Кхенпо рассказывал, что фрески со стен старого здания выглядели совершенно по-другому после того, как их переместили в новое. Он хоть и не видел этого собственными глазами, но полагал, что в них добавили глины.

Для подготовки церемонии освящения дхарани и субстанций подношений, которыми собирались наполнять статуи, был приглашён монах из монастыря Гончен, которого звали Лама Дзола. Все были уверены, что он строжайше соблюдает монашескую дисциплину, поскольку никто никогда не видел, чтобы он ел после полудня или употреблял мясо. Если в столовой был йогурт, то его он и ел на обед, а если нет – то довольствовался цампой, смешанной с водой. Он никогда не ездил на лошади и каждый раз добирался из Гончена в Дзонгсар пешком. Он всегда путешествовал один, без сопровождения, и у него всегда был с собой зонтик. Он никогда не разжигал костёр, поскольку опасался, что огонь может повредить насекомым.

Лама Дзола обладал прямым характером, был очень педантичным и довольно вспыльчивым. Он взял себе в помощники только двух монахов из Дзонгсара. Каждый день перед началом работы монахи мыли свои лица и руки, прополаскивали рты и читали дхарани Ваджравидараны. После повторения дхарани они снова проводили те же водные процедуры, но уже водой, которая была благословлена дхарани, благовониями и молитвами, – так же, как это обычно делают во время пуджи. Во дворе, прямо на траве расстилали белую простыню, и все три монаха садились в ряд – первым сам Лама Дзола, а остальные за ним. Они закрывали рты хадаками, раскатывали свитки с дхарани и умащали их шафраном. Лама Дзола лично следил за процессом. Он проверял каждый свиток, складывал листы вместе, сворачивал их и помечал.

Так эти трое работали около двадцати дней, и всё это время другая группа монахов печатала дхарани, и за этим процессом наблюдала третья группа назначенных лично Ламой Дзолой монахов. Когда все дхарани были готовы, настало время освятить статуи. За это отвечал уже сам Лама Дзола.

Лама Дзола выполнял подобную работу для шедры Кхамдже много лет.
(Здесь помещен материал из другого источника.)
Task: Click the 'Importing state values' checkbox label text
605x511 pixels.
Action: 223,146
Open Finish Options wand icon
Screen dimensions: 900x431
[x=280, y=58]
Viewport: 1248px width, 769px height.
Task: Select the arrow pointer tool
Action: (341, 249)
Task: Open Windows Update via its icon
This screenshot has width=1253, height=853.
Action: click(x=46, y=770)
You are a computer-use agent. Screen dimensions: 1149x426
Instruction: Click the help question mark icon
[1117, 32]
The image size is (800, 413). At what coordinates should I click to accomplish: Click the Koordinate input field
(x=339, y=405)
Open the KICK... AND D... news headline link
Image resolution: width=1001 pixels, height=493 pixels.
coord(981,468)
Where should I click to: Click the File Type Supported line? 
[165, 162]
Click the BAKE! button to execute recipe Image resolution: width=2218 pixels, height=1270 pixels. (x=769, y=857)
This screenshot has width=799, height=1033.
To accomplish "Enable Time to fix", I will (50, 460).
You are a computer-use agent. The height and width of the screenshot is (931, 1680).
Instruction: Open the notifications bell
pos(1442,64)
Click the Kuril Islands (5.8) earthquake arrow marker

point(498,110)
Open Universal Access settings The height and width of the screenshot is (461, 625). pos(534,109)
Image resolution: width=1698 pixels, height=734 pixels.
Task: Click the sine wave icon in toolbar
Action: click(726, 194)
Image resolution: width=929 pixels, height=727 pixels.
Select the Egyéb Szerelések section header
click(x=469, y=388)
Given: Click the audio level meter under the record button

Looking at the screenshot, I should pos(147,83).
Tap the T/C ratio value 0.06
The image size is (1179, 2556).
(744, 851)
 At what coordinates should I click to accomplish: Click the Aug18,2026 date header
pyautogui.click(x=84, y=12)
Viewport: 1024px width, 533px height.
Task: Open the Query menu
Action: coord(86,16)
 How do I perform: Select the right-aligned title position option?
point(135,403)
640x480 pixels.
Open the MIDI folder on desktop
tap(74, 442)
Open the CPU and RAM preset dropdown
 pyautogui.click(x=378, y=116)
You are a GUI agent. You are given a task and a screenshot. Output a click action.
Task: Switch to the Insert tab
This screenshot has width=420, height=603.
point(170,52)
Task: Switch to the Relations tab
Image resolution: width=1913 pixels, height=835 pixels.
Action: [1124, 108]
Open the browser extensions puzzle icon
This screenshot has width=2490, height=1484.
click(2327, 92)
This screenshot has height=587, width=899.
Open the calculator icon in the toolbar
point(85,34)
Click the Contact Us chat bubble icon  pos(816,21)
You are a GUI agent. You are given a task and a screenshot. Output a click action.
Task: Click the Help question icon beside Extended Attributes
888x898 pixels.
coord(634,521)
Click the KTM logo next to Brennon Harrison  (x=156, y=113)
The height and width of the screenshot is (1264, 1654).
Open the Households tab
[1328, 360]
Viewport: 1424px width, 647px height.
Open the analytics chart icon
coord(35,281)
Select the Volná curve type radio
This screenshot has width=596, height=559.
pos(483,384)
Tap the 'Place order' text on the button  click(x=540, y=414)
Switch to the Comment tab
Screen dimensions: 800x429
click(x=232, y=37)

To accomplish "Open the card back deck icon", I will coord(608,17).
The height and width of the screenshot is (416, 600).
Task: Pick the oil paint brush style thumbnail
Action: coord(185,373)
Множество статуй лабранга были сделаны именно им.

Таши Намгьял рассказывал, что местные плотник и кузнец были так искусны в своих ремёслах и умели так слаженно работать вместе, что все части статуи обычно идеально подходили друг к другу, а все субстанции подношений идеально умещались в соответствующих местах. Он признавал, что прежде никогда не видел такого высокого мастерства.

Лама Дзола и остальные ламы и тулку монастыря, включая Гонгна Тулку, собрались в одной из комнат в доме Ринпоче и разложили все реликвии и священные субстанции, которые были собраны для этого случая, включая кость треугольной формы, которая, как считалось, была частью черепа царя Трисонга Децена. Кость была завёрнута в красный и зелёный хадаки и умащена шафраном. По форме этот свёрток напоминал чакру, а пришитые по краям украшения из бирюзы, коралла и сапфира делали его похожим на какое-то ювелирное изделие.

Ринпоче лично отобрал субстанции для закладки в статую и долго раздумывал, стоит ли заложить в шею статуи два сосуда для посвящений. Никто тогда не взял на себя ответственность дать ему какой-то определённое совет по этому вопросу, и он решил погадать.

– Сосуды для посвящений в статую лучше не закладывать, – сказал потом он. – Хоть я и даровал множество посвящений и устных передач, я всё ещё не завершил передачу цикла «Собрание тантр», так что эти сосуды могут мне понадобиться позже. Поэтому уберите их куда-нибудь.